When I called the Starmer team “maniacs” because of their failed attempts to reintroduce an electoral college that gave MPs disproportionate power in the next leadership election, a shadow minister replied, “C ‘is worse than that: they are incompetent ”. Starmer, whose own allies describe him as a politician, is surrounded by crass factional figures with an obsessive grudge against the left and no vision for the country. Their leader is less popular than a prime minister presiding over a country with fuel shortages, empty supermarket shelves and an impending cut in universal credit that will push hundreds of thousands of children into poverty.

There is nothing to recommend to the leadership of Starmer. He is, as we have seen, unscrupulous. He is not being honest. Where Blair and Neil Kinnock were talented speakers, Starmer lacks charisma or warmth. He has touted “integrity” in the leadership elections, but as his dismissal of Deputy Chief Angela Rayner from her role as Labor president in May pointed out, he has none. This more Labor voters that not to want his resignation, that more than six out of 10 people don’t see him as a prime minister on hold, and that he lost Hartlepool’s by-election – a Labor seat retained even in the crushing defeat of 2019 – shows he is ineligible. Starmer is the Labor version of Theresa May – who was originally hailed as a serious and public interest-minded politician before being defeated by her own cynicism and lack of wood.
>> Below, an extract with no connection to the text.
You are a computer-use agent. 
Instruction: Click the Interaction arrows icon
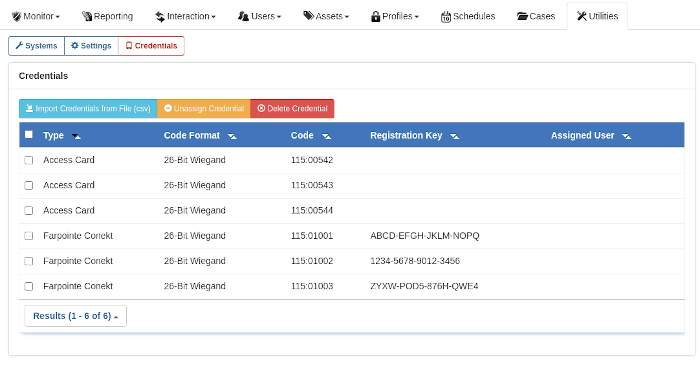click(160, 17)
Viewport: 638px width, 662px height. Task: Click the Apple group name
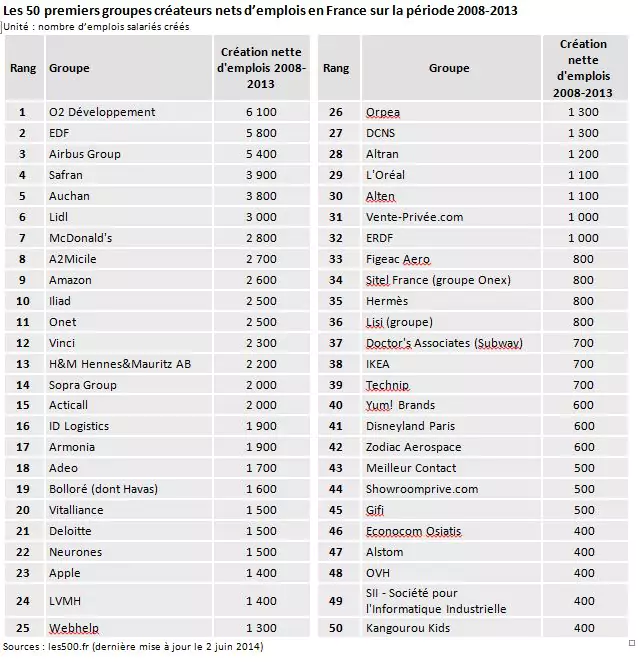[x=65, y=574]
But Starmer’s supporters – who relished savage Corbynism as a delusional cult – blindly cling to leadership without redeeming features. Why? First, because they invested everything in the idea that “the grown-ups were back in the room”, and that with a leader praising competence, everything would fall into place. Instead, it all fell apart, despite the media and Labor MPs’ easiest ride for any leader since Blair. Now they want someone, anyone, to blame: and here’s a clue – it’s not them. Second, because they’re driven by the same factional nastiness to the left as Starmer’s own internal team: he’s not Corbyn, and while he lacks a cohesive vision for the country, that’s enough for them.

What next? One obvious argument is that Starmer should go back to last year’s winning leadership tenure – his supposed supply of radical ideas merged with unity. But it’s a waste of time. The ice pick-wielding hacks surrounding him would never allow it, and nothing Starmer ever says can be trusted. Instead, it must be removed.
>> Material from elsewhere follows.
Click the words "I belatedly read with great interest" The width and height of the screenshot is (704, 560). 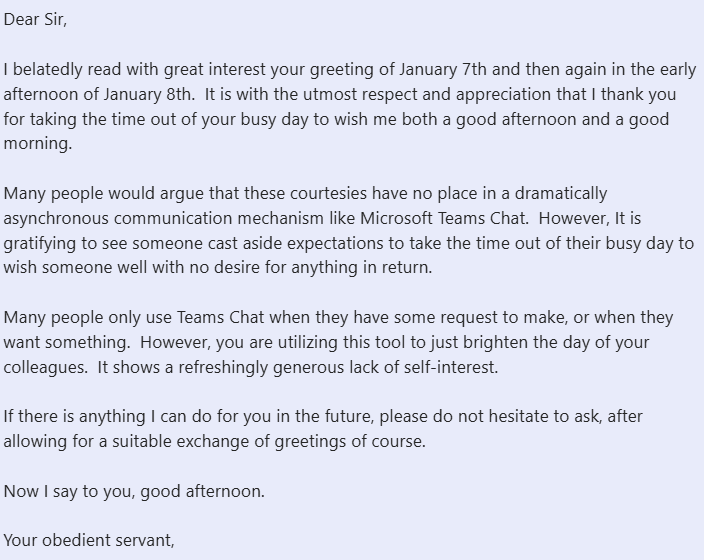pos(137,70)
Those who need to understand this are not the besieged political survivors of the left supporting Corbyn, but rather the ‘soft left’ which was skeptical of Corbyn but still wants a transformative Labor government. When I told a shadow minister this would end with Labor as a hostile environment for anyone to Mandelson’s left, they didn’t object. It is the soft left – and not just the staunch Corbynites – that is now threatened with extinction within the Labor Party.
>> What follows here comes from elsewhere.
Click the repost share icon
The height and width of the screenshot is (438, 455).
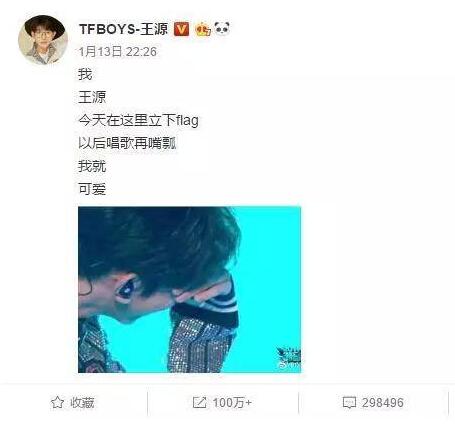200,403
The left made serious mistakes in leading Labor – despite the still hostile political environment – from which lessons must be learned. But from democratic ownership of the economy to the fight against the climate emergency, it remains the left with the ideas, the vision and the momentum of young voters. The only trick of Starmer’s direction is to kick the left. They have nothing to say, no convincing response to the crises that afflict and define Britain in 2021. They have no future; and alas, as long as it remains under their leadership, neither does the Labor Party.